CTM generates output in the form of topic distributions for each document, which are the contextualized embeddings.

The topic distribution that we saved in an Excel file represents a version of the document representations with respect to the topics extracted from the CTM model. This can be considered as a form of embedding, since each document is represented by a vector of probabilities (or scores) for each topic.

In [15]:
from octis.dataset.dataset import Dataset
from transformers import BertForMaskedLM, AutoTokenizer, DataCollatorForLanguageModeling, Trainer, TrainingArguments
from octis.models.CTM import CTM
from octis.dataset.dataset import Dataset
from octis.optimization.optimizer import Optimizer
from skopt.space.space import Real, Categorical, Integer
from octis.evaluation_metrics.coherence_metrics import Coherence
from octis.evaluation_metrics.diversity_metrics import TopicDiversity

In [16]:
# we take the dataset and save it in a variable
dataset_saved = '/home/MindHard/fpulera/topic extraction/CTM/total_dataset'
dataset = Dataset()
dataset.load_custom_dataset_from_folder(dataset_saved)

In [17]:
print(f"Number of documents in the dataset: {len(dataset.get_corpus())}")
print(f"Example of document: {dataset.get_corpus()[0]}")

Number of documents in the dataset: 37512
Example of document: ['stazione', 'acquasparta', 'essere', 'uno', 'stazione', 'ferroviario', 'servizio', 'acquasparta', 'ferrovia', 'centrale', 'umbrare', 'tratto', 'fra', 'terno', 'perugia']

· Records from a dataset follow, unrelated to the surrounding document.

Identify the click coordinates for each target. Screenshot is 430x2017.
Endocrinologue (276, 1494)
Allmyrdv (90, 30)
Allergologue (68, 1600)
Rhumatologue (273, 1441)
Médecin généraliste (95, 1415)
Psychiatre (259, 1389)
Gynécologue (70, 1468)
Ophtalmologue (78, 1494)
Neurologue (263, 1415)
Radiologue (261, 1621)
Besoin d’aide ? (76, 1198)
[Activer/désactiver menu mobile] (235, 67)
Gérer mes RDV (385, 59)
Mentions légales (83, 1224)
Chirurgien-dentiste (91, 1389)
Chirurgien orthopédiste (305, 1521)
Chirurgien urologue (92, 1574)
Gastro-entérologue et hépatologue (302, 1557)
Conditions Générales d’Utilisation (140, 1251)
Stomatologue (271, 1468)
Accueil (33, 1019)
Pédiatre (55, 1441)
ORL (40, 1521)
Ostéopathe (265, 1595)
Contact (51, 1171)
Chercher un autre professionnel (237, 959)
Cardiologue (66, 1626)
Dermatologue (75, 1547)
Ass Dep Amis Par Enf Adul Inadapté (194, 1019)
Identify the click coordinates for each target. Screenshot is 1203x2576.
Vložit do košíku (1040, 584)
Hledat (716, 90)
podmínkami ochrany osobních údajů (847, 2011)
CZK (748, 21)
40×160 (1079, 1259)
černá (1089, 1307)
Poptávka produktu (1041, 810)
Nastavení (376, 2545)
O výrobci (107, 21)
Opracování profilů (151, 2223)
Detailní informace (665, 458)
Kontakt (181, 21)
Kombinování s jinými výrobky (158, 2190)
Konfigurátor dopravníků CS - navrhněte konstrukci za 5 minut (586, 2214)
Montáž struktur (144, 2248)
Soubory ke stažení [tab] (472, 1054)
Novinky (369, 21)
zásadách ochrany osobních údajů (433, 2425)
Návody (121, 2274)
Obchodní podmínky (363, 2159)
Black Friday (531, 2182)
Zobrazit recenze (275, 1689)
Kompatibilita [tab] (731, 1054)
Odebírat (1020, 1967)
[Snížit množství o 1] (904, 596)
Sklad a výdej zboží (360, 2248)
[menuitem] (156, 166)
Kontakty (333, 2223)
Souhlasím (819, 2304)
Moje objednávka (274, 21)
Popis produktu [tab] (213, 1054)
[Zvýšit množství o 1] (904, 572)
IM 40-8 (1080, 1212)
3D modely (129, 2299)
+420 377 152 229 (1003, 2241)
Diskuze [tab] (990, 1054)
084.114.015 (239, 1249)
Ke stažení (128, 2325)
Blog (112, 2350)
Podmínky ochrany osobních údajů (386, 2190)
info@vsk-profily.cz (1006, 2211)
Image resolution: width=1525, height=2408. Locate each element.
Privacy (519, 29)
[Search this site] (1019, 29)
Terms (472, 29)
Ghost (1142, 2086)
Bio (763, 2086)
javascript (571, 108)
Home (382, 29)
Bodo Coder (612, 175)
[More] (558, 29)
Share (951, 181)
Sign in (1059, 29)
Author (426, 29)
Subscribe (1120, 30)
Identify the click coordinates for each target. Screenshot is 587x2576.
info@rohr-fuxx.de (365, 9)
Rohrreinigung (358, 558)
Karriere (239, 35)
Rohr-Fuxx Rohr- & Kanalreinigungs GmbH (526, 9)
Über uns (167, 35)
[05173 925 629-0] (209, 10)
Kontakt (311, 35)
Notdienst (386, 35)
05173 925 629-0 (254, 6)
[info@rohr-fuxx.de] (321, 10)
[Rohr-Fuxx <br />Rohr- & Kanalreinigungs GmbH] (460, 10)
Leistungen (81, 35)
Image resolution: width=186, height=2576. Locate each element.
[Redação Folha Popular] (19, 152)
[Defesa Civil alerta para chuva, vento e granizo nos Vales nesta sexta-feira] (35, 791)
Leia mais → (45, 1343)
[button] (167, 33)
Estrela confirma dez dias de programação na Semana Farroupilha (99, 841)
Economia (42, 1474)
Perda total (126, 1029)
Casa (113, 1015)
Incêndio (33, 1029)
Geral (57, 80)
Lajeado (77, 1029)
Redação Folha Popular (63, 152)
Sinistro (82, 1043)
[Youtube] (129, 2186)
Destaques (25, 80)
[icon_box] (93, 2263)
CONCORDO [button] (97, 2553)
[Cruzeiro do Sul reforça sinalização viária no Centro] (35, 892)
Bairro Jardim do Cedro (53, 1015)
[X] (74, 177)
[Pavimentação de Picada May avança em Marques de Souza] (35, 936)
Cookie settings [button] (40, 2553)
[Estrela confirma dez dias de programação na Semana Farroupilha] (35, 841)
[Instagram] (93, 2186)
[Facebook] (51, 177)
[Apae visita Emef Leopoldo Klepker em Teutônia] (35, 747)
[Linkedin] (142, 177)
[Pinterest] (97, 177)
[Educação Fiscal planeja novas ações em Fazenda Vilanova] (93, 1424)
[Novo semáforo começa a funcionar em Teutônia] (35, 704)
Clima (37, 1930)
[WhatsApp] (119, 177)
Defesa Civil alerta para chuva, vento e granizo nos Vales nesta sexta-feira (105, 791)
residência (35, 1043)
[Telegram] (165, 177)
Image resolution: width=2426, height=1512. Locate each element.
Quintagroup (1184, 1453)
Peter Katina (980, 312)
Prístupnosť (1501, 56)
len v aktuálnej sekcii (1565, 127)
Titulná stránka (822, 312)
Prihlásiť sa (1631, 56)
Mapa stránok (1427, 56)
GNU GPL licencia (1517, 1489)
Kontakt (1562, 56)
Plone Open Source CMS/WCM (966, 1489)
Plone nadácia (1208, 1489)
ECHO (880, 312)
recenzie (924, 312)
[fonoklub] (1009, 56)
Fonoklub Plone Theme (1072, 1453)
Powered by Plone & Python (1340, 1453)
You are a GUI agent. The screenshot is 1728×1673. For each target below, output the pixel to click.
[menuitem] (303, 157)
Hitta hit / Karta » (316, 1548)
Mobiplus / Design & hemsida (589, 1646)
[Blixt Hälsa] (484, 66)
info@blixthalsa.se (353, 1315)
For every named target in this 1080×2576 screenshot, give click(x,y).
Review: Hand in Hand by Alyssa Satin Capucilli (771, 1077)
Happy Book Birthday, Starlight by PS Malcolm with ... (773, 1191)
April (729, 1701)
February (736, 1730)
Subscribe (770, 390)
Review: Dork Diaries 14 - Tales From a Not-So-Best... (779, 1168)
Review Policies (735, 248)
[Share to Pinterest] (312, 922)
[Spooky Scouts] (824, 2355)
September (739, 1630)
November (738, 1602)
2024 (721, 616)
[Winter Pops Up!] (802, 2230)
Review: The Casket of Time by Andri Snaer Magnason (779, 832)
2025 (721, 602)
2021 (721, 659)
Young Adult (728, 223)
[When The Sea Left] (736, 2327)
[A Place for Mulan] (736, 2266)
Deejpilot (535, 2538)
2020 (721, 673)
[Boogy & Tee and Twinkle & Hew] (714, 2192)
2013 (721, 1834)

* We load the model **"dbmdz/bert-base-italian-uncased"**, a version of BERT pre-trained on Italian texts. The "uncased" suffix indicates that the model is not case-sensitive (for example, "casa" and "Casa" are treated the same).
* With **BertForMaskedLM.from_pretrained(model_name)**, we are loading a pre-trained version of the BERT model designed for Masked Language Modeling (MLM) tasks.
    * The MLM task is to predict missing (or masked) words in a text, for example transforming the sentence "The cat [MASK] on the roof" into "The cat sleeps on the roof".
    * When using a pre-trained BERT model on a general dataset (such as Wikipedia or books), the model may not fully capture the nuances or specific domain of your data.
    * Fine-tuning BERT with MLM allows the model to refine semantic representations, making them more suitable for your POI corpus.
    * Fine-tuning with MLM does not require labels. It is perfect for problems like ours, where we want to improve the representation without directly supervising a task.
    * After refining the representations, we can use the embeddings produced by BERT as input to our Combined Topic Model (CTM). A BERT model fine-tuned on our data provides embeddings that better reflect the topics present in our corpus.
    * MLM is one of the most common techniques for unsupervised fine-tuning and has been shown to significantly improve results in downstream tasks (such as topic modeling or classification).
* With **AutoTokenizer.from_pretrained(model_name)**, we are loading the tokenizer associated with the specified BERT model.
The tokenizer is responsible for transforming the raw text into a numeric representation (called input IDs) that the model can understand. For BERT, this includes tokenizing into subwords and adding special tokens (such as [CLS] and [SEP]).

In [18]:
# Let's load the template and tokenizer for Italian
model_name = "dbmdz/bert-base-italian-uncased"
model = BertForMaskedLM.from_pretrained(model_name)
tokenizer = AutoTokenizer.from_pretrained(model_name)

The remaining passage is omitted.